Are computer games just for kids? Over the years this question has vexed many great cultural commentators (even though the answer is obviously ‘no’). As far as Ready Player One is concerned, it seems to have stumped Steven Spielberg too.

It’s a return to the family action-adventure formula with which made his name. Based on the best-selling 2011 novel by Ernest Cline, Ready Player One concerns a dog-eared near-future world where all and sundry lose themselves in the immersive virtual reality world OASIS. As OASIS creator James Halliday (Mark Rylance) departs this mortal coil, he reveals that there’s a special game hidden within, the winner of which will inherit his vast fortune. Needless to say, the world and his wife promptly throw their hats into the ring, with the narrative here zoning in on young gamer Wade Watts (Tye Sheridan) and his cronies.

So far, so Willy Wonka – plus, as Halliday remains rendered within the game, a dash of The Wizard of Oz. As the contest hots up, it blends in a generous helping of The Matrix too. In fact, the entire film is a kedgeree of pop culture references, be they little in-jokes from within the OASIS world to more substantial nods such as an extended Kubrick homage. Whether the film amounts to more than the sum of its parts is another matter, though.

ready player oneBack in his heyday, Spielberg made it look effortless to please audiences of all ages at one and the same time, but this is far less assured. It’s as though he’s aiming for the pantomime trick of delivering thrills for the nippers while winking broadly to the adults, but it fails to come off. Instead, it’s a film which can’t decide exactly who it’s for and instead falls between several stools. Spielberg’s far too adept at this kind of thing to blow it entirely, but it’s never quite as pulse-pounding as you’d hope. It’s very much a straight-ahead, predictable ‘ticking clock’ quest-cum-morality tale, flawed fun but nothing more. It feels curiously like a young Spielberg devotee having a half-baked go at ripping him off rather than the work of the man himself.

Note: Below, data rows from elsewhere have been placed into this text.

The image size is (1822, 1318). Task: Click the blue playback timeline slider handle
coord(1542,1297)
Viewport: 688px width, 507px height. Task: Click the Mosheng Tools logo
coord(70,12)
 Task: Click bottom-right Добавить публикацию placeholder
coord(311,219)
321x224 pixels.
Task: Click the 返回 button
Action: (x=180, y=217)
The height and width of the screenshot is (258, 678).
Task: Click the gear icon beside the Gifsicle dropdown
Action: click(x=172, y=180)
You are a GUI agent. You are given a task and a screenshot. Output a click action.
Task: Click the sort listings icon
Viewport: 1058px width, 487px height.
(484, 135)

The lead performances are rather underwhelming, though the dependable Ben Mendelsohn brings a degree of panache as arch-baddie businessman Nolan Sorrento and Rylance pops up to twinkle expertly as gamesmaster Halliday. Some structural narrative tweaks have been made from Cline’s novel but for the most part they stand to reason. Scenes set within the OASIS demonstrate some visual flair, though they’re bound to date quicker than fresh milk. Arguably, perhaps, a built-in retro look is part of the design. The real-life future world is less impressively realised, though. Basically, it appears that by 2044 we’re all going to be chased about by flying drones while living in caravans stacked up like rusty boxes on a garage shelf. Of course, there’s an inherent problem in making it visually interesting to watch people play computer games and operate software. However, Spielberg does have previous with tackling this, chiefly with Minority Report, and for the most part he pulls off the same trick here. However, there remains the deadly sneaking suspicion that watching Ready Player One is less fun than actually playing the barrage of games it references.

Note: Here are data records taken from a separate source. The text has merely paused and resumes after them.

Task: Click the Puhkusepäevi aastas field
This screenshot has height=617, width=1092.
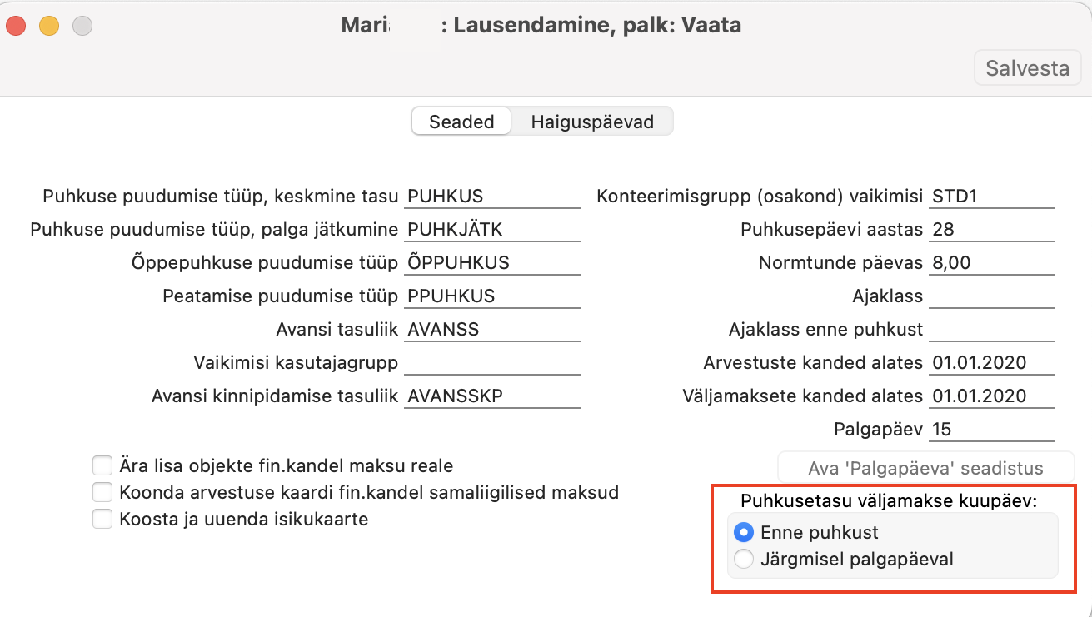Action: (991, 230)
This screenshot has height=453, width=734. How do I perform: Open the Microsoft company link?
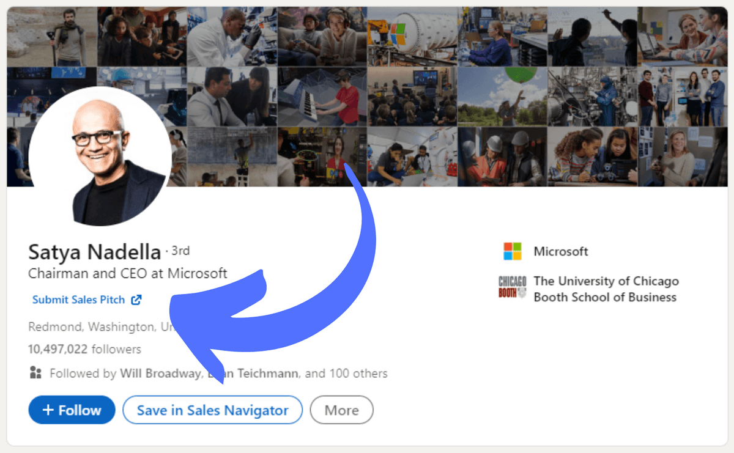pyautogui.click(x=560, y=251)
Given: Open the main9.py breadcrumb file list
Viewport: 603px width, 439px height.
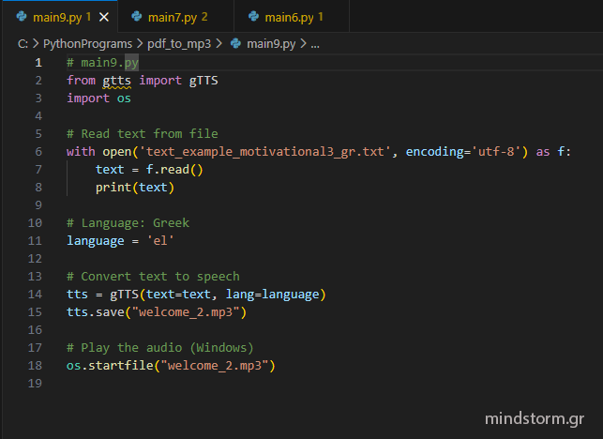Looking at the screenshot, I should tap(272, 43).
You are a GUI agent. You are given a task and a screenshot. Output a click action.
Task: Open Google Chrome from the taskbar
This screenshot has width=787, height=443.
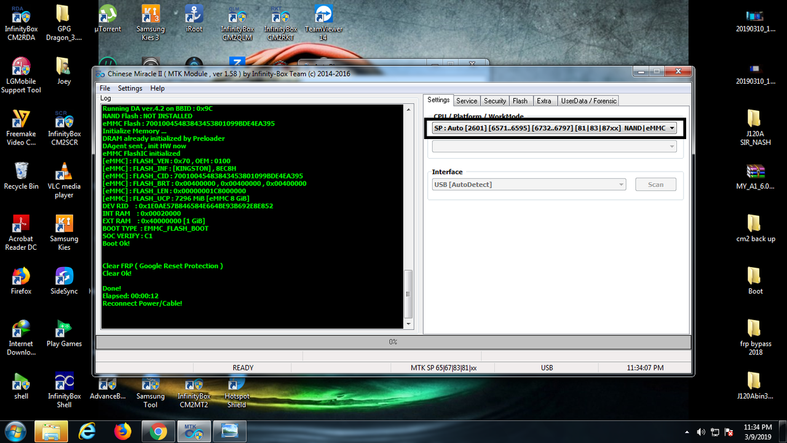[158, 431]

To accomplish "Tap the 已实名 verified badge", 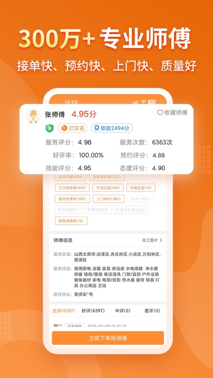I will click(x=72, y=128).

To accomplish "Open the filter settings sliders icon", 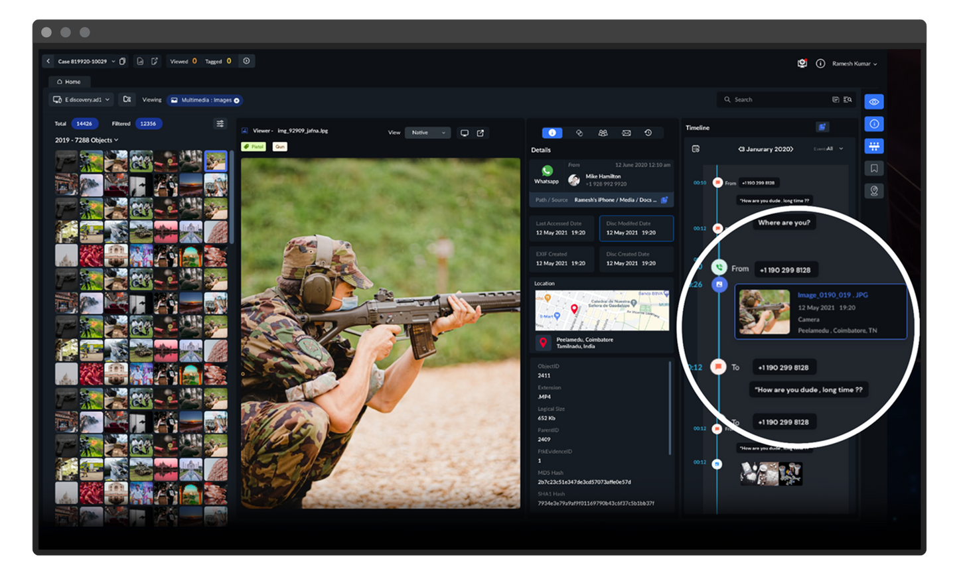I will point(220,123).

The score, by 80s soundtrack maestro Alan Silvestri, fits the bill nicely enough, though the constant array of period pop songs dotted throughout is less Forgotten 80s, more Blindingly Obviously 80s. If there’s something fundamentally Not Right here, it’s that the whole film hinges on this love of popular culture from the 80s and then-abouts. Beyond the character of Halliday being obsessed with it, it’s not entirely clear why that’s such a big deal in 2044. Has nothing of note happened since? Given that Spielberg himself was such an avatar of the 80s, this can’t help but feel self-congratulatory. You didn’t get David Bowie making films about how the 70s were the only decade that mattered. There’s also the curious fact that, as our nerdy action hero Wade, Tye Sheridan is the spitting image of, um, young Steven Spielberg (never mind paging Dr Freud, in the circumstances it might be best to fax him). 

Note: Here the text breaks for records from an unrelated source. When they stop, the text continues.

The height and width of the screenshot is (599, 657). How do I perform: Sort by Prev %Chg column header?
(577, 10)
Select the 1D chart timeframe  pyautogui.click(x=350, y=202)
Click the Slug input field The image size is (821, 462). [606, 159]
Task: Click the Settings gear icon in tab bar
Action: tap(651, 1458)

Some might argue that, at the age of 71, Spielberg should just knock it off with lightweight, knockabout runaround stuff meant for punters a fraction of his age and instead tackle weightier matters. In these days of Trump and Cambridge Analytica, there’s certainly a fascinating film to be made about the age of digital identities and rampant greed, though obviously this isn’t it. To be fair, it doesn’t try, but in attempting to be all zeitgeisty by depicting a near future obsessed with the recent past, it doesn’t manage to satisfy anyone sufficiently, be they young or old.